Necessity to know whether services stick to capital goods or not, stems from the difference in input tax credit treatment under GST. Most apparent difference in treatment of input tax credit is in respect of manner of determination of input tax credit. While input services are governed by Rule 42 requiring provisional determination at time of availment and final determination at end of financial year; Rule 43 governs capital goods requiring determination on monthly basis over a period of five years from the date of invoice of capital goods.

ITC treatment is analyzed in two segments below:

Segment – A:  Services bundled (naturally) to Capital Goods

In respect of ancillary supply of services received with principal supply of goods (capital) in a composite supply, it can be said that ancillary input services will follow the tax treatment applicable to principal supply of capital goods based on the following:

As per section 8 of CGST Act, 2017:

The tax liability on a composite or a mixed supply shall be determined in the following manner, namely: —

(a) a composite supply comprising two or more supplies, one of which is a principal supply, shall be treated as a supply of such principal supply

As this section determines the tax liability, it is evident that as regards the supplier, there is supply of capital goods and associated services has been merged with the capital goods. In otherwords, services have stuck to the goods qua supplier, but it is necessary to know, whether the same is true qua recipient as ITC is all about recipient.
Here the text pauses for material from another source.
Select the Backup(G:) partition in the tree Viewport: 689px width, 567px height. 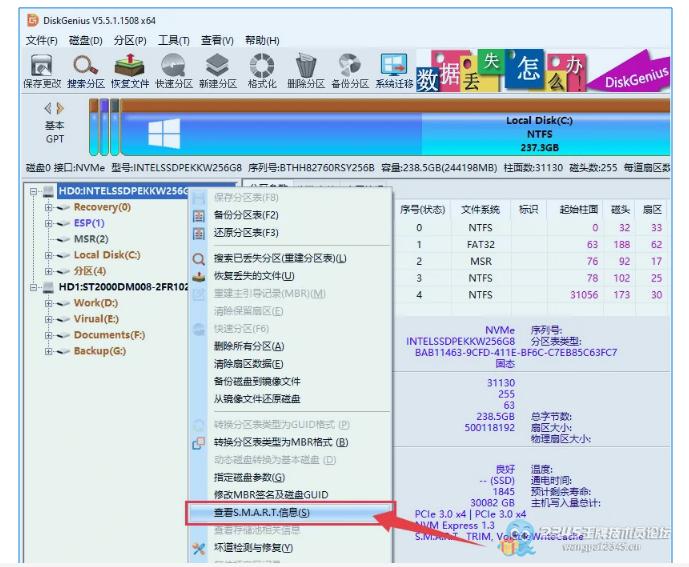pyautogui.click(x=99, y=351)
Definition of capital goods hints that the same can hold true for the recipient too,

(19) “capital goods” means goods, the value of which is capitalised in the books of account of the person claiming the input tax credit and which are used or intended to be used in the course or furtherance of business;

As the value of associated services would be capitalized by recipient along with the capital goods, it would be appropriate for recipient to accord similar treatment for input tax credit for the services as it has been done for the principal supply of goods.

Segment – B: Associated Services but received Separately:

To understand the tax treatment of these input service associated to capital goods, it would be beneficial to run through the policies prevailing in erstwhile taxation era to GST era.

I. Pre-GST era:

Cenvat Credit Rules (CCR) 2004 integrated input tax credit of Excise Duty and Service Tax and permitted cross utilisation of service tax & excise duty. CCR categorized inputs, input services and capital goods separately, similar to the scheme under GST.

While cenvat credit of capital goods were to be availed in two instalments, there was no such restriction on input services associated with capital goods, credit of such input services can be availed in entirety.

 – Services gets consumed and cannot be reused: –

CBEC (now CBIC) was of the stern view that services get consumed and do not attach to the goods to which it associates.  At various occasions, objections were raised by CAG audit in the context of reversal of cenvat credit under Rule 3(5) of CCR in respect of ‘as such’ removal of inputs or capital goods.  The Board took a consistent view that services are consumed and cannot be reused, therefore reversal of cenvat credit on input services while removing inputs or capital goods ‘as such’ does not arise.

CAG highlighted the absence of provisions of reversal of input services in relation to ‘as such’ movements in paragraph 2.7 of its audit report on Central Excise Administration in Automotive Sector.

Tariff Conference of Central Excise dealt with his issue and decided as under:

The conference noted that Rule 3(5) of the CENVAT Credit Rules, 2004 does not provide for reversal in respect of input services for a reason. Input services are consumed once the inputs and capital goods are received in the factory. Thus on receipt of inputs and capital goods, the associated input services have to be considered as consumed within the factory and become a cost to the business. Demand for reversal of the input services credit, when such input services cannot be reused unlike inputs and capital goods which are available for reuse would not be fair to the trade. Therefore, the conference concluded that the present rule represents the correct provision in accordance with the principles of input tax credit. Rule 3(5) of the Cenvat Credit Rules, 2004, does not need any amendment. Audit para may be replied accordingly.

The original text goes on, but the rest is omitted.